By Jessica Dinapoli – Times Herald-Record
Published: 2:00 AM – 08/14/12
TOWN OF NEWBURGH
— Joe Bonura began his hospitality career managing and sometimes cooking at the former Perkins Restaurant on Route 32, which he built in the early 1970s.

After selling that property in the late 1980s, buying it back 10 years later, and then waiting almost another 10 years for approvals to change traffic patterns, he’s ready to cross an item off his bucket list: owning an Italian restaurant.

Bonura plans to open Bonura’s Little Sicily in January or February in the very spot where he got his start. His company, Bonura Hospitality Group, owns a variety of other businesses, including Anthony’s Pier 9 in New Windsor and the former Orange Country Club in the Town of Wallkill.

Bonura’s Little Sicily will anchor a small strip mall to include three other shops and a TEG Federal Credit Union branch. The Newburgh branch is TEG’s first on the western side of the Hudson River.

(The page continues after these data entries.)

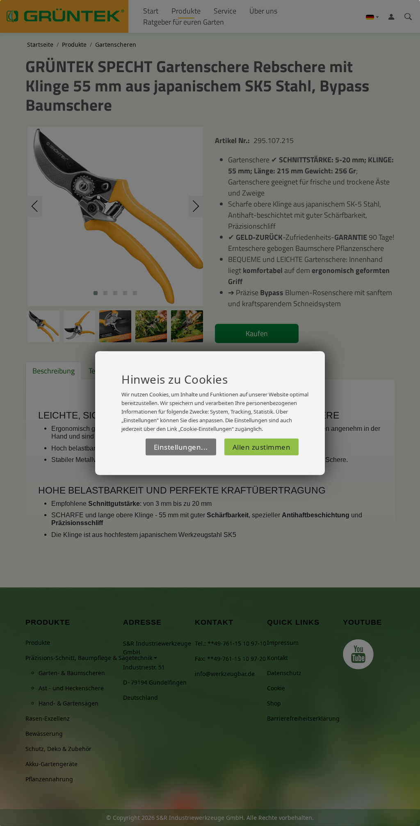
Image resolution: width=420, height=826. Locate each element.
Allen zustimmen (262, 446)
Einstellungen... (181, 446)
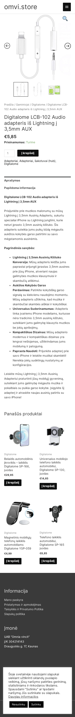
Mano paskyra (13, 600)
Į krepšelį (27, 153)
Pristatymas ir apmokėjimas (22, 604)
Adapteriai (11, 161)
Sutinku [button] (36, 704)
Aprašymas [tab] (12, 180)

Mom’s Family Restaurant has sat vacant at the future site of Bonura’s Little Sicily for nearly a decade. Part of the reason it failed was that it was almost impossible for traffic coming off Route 84 West to easily get there, Bonura said.

Traffic currently coming off Route 84 West at Exit 10S onto Route 32 can only go left or right.

But Bonura has won approvals for vehicles to go through the traffic light at the intersection and directly into the small shopping center.

Ribworks franchise
Bonura’s Little Sicily has sentimental value for the entrepreneur, but Billy Joe’s Ribworks on Front Street is Bonura’s source of long-term growth.

The Bonuras this fall are opening up a much smaller restaurant called Billy Joe’s Ribworks Outpost in Wappingers Falls. The Outpost will be only about 3,000 square feet, while the City of Newburgh barbecue mecca is more than 20,000 square feet, including outdoor space.

Bonura’s son, Joseph Bonura, said the Wappingers Falls location will be the prototype for a franchise spanning across high-population communities in the Northeast.

“We see barbecue as a style of food under-represented in the Northeast,” the son said. “We want to take the brand and grow.”